Task directions. I would like each line of the data that holds the word "Close" copied out.

Given data.
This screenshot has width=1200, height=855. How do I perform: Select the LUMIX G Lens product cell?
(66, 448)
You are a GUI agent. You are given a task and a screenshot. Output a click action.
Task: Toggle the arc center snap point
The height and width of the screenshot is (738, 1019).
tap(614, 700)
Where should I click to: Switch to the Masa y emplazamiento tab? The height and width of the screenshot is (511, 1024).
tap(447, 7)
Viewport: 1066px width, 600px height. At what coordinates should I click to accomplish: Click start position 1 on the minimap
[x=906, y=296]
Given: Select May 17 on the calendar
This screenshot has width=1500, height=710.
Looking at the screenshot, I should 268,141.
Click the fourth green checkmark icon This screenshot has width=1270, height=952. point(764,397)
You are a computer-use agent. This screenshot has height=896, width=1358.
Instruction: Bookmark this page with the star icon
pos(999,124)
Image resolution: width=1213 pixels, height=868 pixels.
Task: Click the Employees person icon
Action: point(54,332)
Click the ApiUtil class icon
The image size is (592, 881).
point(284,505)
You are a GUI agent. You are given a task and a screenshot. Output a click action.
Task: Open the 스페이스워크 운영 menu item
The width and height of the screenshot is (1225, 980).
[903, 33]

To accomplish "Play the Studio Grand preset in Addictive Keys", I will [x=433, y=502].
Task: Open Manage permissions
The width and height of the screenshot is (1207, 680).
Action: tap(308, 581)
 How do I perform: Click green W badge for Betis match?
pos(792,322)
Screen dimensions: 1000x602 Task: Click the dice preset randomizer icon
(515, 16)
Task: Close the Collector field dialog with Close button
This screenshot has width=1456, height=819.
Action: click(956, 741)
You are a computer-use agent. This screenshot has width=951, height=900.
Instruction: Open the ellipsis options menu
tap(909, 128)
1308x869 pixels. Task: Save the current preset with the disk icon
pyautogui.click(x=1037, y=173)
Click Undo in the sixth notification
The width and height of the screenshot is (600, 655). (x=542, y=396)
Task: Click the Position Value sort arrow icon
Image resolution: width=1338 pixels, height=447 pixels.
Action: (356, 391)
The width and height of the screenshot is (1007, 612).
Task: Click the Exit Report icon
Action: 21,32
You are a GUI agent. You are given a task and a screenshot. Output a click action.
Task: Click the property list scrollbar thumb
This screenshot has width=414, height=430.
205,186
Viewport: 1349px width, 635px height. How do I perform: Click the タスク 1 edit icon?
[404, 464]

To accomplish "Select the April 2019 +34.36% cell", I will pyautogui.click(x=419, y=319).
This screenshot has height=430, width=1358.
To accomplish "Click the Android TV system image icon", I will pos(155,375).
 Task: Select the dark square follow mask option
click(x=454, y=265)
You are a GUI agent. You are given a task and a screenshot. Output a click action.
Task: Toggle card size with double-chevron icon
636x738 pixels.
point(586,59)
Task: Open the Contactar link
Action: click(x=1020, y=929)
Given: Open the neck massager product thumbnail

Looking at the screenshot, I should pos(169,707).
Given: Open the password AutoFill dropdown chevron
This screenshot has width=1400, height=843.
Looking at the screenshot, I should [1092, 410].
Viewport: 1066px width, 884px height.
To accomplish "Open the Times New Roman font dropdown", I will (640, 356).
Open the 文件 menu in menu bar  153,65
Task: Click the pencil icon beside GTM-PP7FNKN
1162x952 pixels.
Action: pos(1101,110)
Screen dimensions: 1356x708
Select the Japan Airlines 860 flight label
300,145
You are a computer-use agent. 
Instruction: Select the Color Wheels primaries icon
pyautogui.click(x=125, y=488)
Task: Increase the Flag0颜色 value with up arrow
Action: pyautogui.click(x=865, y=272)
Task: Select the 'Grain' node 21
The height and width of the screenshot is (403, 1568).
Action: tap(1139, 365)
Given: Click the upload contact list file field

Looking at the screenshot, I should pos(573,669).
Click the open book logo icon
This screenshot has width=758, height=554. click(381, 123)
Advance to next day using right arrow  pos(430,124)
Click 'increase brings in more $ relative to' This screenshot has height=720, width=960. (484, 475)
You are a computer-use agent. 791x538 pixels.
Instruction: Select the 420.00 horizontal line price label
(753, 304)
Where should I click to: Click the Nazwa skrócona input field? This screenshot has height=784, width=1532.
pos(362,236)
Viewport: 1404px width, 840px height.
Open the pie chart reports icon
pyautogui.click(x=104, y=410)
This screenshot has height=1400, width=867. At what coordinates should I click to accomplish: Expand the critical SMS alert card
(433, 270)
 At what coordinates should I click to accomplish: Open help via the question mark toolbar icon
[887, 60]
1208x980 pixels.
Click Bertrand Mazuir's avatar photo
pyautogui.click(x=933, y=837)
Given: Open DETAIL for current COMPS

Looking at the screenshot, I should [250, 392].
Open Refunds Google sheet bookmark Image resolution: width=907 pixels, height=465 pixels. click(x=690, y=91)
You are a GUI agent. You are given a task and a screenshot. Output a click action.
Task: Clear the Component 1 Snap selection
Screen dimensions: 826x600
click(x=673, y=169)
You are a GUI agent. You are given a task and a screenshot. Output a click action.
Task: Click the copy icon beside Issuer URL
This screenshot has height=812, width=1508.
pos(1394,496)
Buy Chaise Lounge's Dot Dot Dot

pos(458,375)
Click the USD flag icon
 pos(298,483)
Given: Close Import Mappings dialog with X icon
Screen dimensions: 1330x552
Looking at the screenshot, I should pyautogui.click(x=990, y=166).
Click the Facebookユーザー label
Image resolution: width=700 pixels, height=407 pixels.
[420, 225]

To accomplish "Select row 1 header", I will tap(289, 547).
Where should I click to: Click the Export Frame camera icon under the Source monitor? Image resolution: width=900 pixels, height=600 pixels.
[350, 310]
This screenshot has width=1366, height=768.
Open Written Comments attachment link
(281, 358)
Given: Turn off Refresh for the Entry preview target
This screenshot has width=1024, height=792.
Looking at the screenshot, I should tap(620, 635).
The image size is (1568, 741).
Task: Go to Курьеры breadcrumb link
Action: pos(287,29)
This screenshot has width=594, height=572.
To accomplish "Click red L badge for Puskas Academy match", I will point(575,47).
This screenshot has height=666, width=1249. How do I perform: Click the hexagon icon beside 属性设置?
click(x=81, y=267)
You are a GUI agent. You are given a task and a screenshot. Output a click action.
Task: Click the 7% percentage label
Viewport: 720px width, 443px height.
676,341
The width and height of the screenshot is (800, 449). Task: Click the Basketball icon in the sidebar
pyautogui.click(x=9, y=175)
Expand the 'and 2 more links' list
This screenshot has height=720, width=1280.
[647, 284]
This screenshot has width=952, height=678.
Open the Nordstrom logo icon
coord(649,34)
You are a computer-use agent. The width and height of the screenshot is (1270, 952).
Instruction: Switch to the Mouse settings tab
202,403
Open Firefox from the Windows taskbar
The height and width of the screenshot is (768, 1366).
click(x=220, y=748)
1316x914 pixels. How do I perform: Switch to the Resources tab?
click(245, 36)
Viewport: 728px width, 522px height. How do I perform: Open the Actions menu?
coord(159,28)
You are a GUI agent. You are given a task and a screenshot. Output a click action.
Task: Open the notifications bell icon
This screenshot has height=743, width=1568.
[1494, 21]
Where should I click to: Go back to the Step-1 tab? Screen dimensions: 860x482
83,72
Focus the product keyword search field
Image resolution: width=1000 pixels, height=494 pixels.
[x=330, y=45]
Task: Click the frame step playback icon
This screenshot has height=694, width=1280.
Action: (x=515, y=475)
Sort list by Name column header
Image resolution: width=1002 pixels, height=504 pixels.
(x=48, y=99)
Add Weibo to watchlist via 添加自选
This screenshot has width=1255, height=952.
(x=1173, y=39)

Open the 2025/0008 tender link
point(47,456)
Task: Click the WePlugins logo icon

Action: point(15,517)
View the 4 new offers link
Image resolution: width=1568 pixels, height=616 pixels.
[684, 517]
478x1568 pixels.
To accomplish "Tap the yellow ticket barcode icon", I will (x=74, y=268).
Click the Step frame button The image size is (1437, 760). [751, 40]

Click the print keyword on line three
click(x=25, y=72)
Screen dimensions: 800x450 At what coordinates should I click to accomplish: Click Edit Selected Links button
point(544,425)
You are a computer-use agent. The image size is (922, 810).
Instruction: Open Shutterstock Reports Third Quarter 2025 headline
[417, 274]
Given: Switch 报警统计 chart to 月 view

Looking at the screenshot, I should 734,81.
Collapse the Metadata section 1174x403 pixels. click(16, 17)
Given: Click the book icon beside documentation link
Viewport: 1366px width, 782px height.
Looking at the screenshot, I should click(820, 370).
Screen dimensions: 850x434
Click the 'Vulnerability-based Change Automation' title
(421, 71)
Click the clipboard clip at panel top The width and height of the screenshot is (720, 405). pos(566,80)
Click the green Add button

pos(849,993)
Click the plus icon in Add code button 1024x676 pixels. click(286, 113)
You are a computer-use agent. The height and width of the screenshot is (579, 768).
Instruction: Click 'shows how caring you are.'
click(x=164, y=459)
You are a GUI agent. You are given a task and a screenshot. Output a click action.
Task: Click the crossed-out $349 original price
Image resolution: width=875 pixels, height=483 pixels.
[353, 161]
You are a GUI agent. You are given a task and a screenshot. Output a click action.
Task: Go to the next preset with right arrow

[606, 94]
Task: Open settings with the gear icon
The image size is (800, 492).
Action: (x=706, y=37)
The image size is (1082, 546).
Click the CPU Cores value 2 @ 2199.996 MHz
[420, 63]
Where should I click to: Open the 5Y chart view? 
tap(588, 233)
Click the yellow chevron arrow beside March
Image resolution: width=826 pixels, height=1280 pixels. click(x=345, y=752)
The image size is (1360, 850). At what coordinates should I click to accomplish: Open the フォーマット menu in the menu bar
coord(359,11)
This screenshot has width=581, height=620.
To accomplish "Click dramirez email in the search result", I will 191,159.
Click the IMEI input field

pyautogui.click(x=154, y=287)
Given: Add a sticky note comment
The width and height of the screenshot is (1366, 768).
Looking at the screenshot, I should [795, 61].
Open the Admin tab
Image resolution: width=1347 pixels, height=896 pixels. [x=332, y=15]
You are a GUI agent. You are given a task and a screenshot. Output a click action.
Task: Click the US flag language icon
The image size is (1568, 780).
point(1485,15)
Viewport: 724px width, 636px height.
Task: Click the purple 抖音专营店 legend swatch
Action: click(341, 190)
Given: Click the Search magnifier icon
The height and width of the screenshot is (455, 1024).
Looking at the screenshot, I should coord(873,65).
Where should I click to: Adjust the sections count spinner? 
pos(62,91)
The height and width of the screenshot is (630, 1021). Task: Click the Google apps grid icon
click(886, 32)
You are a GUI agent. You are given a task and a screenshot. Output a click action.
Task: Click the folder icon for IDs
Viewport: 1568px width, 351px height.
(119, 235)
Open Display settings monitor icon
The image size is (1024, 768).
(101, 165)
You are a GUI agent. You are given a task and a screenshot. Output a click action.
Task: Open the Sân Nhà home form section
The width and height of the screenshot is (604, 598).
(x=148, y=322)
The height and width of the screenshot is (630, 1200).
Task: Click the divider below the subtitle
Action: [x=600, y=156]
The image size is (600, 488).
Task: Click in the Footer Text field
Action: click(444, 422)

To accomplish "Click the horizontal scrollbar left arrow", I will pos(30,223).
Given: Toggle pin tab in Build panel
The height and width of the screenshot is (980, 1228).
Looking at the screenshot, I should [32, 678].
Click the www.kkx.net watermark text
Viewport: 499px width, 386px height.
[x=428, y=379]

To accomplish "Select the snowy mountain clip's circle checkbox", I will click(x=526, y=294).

Exercise response.
Task: Close the Collector field dialog with Close button
Given: Close Import Mappings dialog with X icon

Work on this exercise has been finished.